# Editor programmieren



## BlubBlub (5. Okt 2010)

Hi,

wenn ich einen kleinen texteditor schreiben will mit den menüpunkten "datei öffnen", "datei speichern",
"drucken" muss ich das alles von hand programmieren?

(ich will dabei java eclipse verwenden.)

ich bin mir nicht sicher, ob ich den begriff framework richtig verstehe, aber gibt es so vorgefertigte "schablonen" bei java wo man im prinzip ein gewisses gerüst schon stehen hat, wie beispielsweise das texteditor fenster mit einigen mustermenüpunkten die man nur noch mit funktionen versehen muss?


----------



## ARadauer (5. Okt 2010)

nein du musst nicht alles von hand programmieren. es gibt natürlich komponenten die du verwenden kannst, wie zb den datei öffnen dialog.
Ich würde das nicht als Rahmen sehen, dass du nur noch mit Funktionen vershen musst, sondern eher als eine Sammlung von Komponenten die du nach deinen Wünsschen zusammenstellen und erweitern kannst.


----------



## Gast2 (5. Okt 2010)

Ich denke du hast noch nie was mit GUI Programmierung gemacht, daum solltest du erstmal klein anfangen.
Wenn du unbedingt das Eclipse Framework benutzen willst: Ist das hier wahrscheinlich am besten.
Eclipse RCP Tutorial

Aber wie gesagt ich denke für den Einstieg ist das Eclipse Framework zu schwer.


----------



## BlubBlub (5. Okt 2010)

ich hab schon ein paar sachen mit GUI programmiert also ganz unwissend bin ich nicht.
hab zwar jetzt nicht riesige projekte damit programmiert aber so ein paar kleinigkeiten, halt
was man im rahmen eine semesters drüber beigebracht bekommt.
natürlich fehlt mir darin deshalb dann auch noch einiges an erfahrung.
ich wollte aber jetzt mal probieren halt etwas komplexeres damit  zu programmieren.
und deshalb hab ich auch bewusst mich dafür entschieden die menüpunkte "datei öffnen",
"datei speichern" und "datei drucken" mit aufzunehmen.

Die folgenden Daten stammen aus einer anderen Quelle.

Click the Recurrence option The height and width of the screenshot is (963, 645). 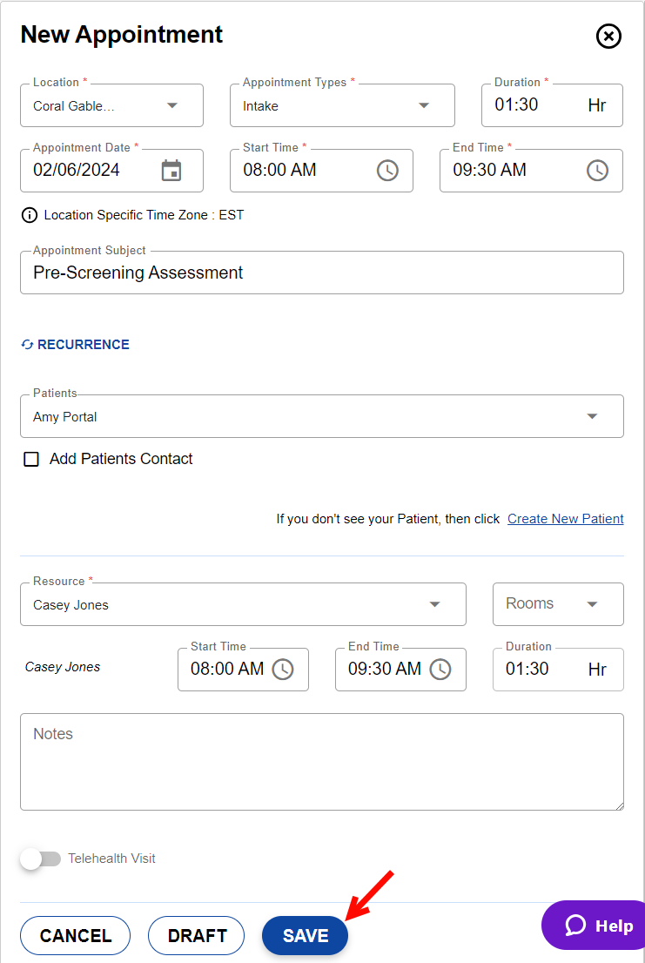(x=76, y=345)
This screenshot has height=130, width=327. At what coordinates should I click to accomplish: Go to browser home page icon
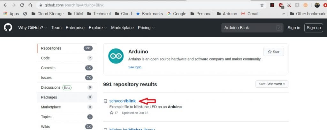click(x=30, y=5)
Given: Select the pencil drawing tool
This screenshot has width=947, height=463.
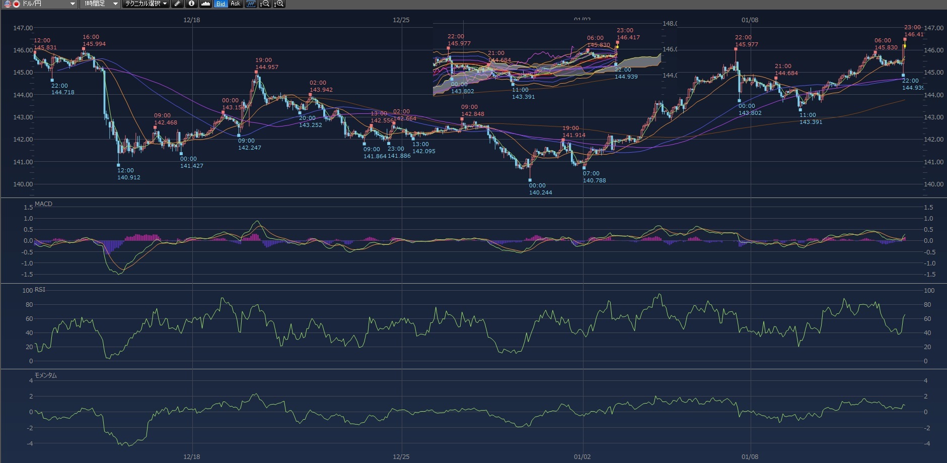Looking at the screenshot, I should click(177, 4).
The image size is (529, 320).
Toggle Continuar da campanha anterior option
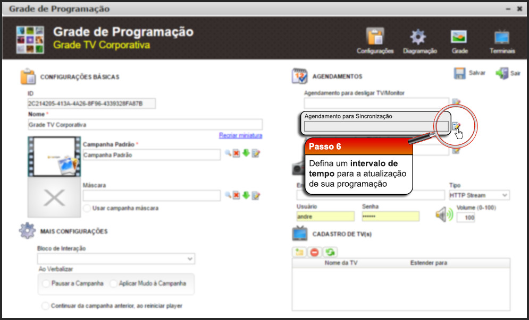pyautogui.click(x=46, y=306)
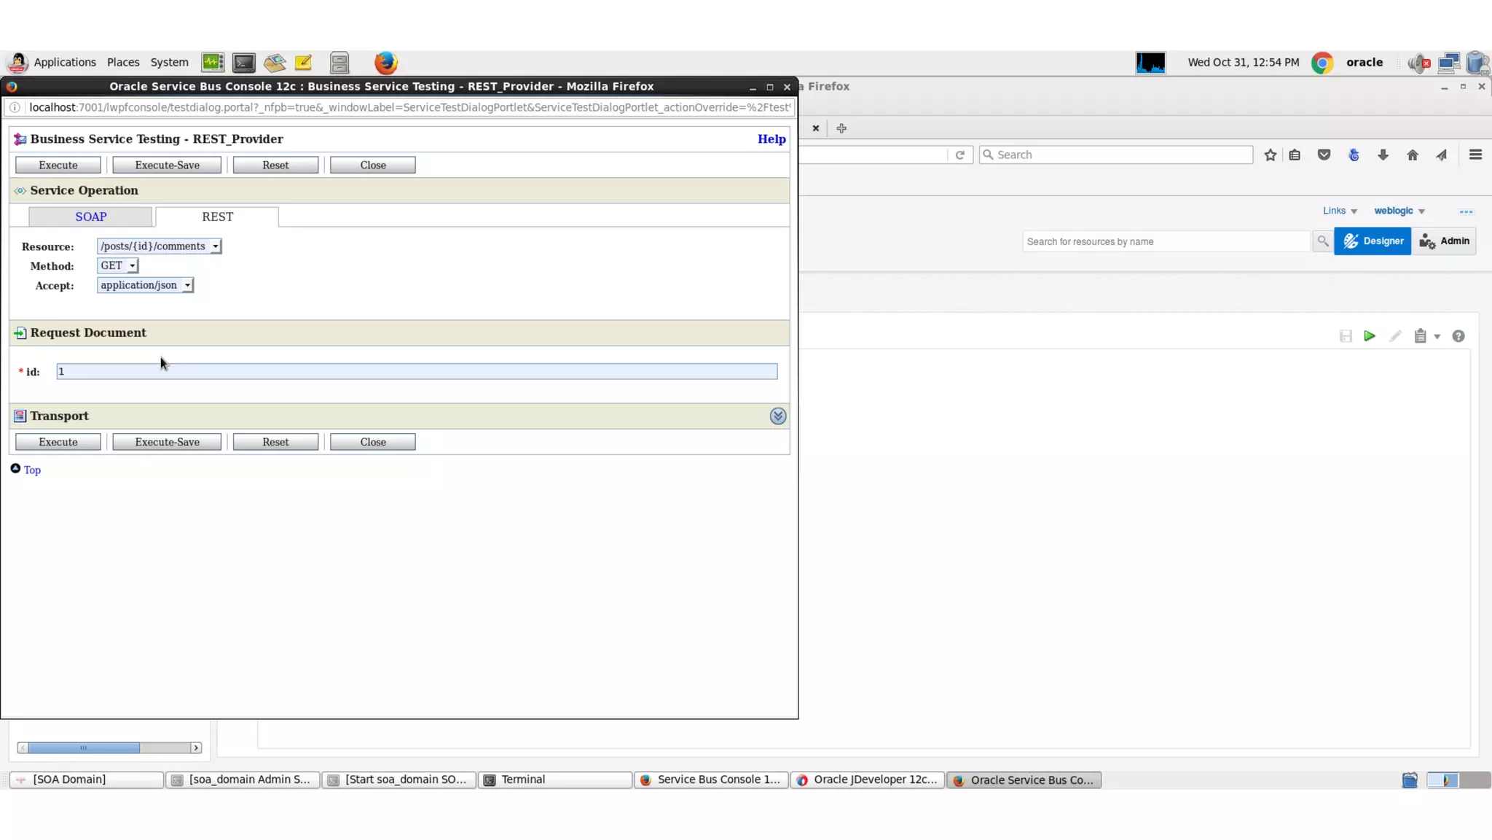Open the clipboard export icon
Screen dimensions: 1492x840
tap(1421, 336)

ich weiß, dass man so einen editor sich selbst programmieren kann indem man die entsprechende swing objekte verwendet.
also so ein fenster mit einem textfeld und den untermenüs könnte ich erstellen. mit den funktionen für "datei öffnen", "datei speichern" und "datei drucken" versehen damit hab ich keine erfahrung.
aber laut dem beitrag von ARadauer müsste es anscheinend ne funktion dafür in irgendeiner swing klasse dafür geben. vielleicht könnt ihr mir einen tipp geben in welcher. ich werd auch mal gleich selbst danach schauen. 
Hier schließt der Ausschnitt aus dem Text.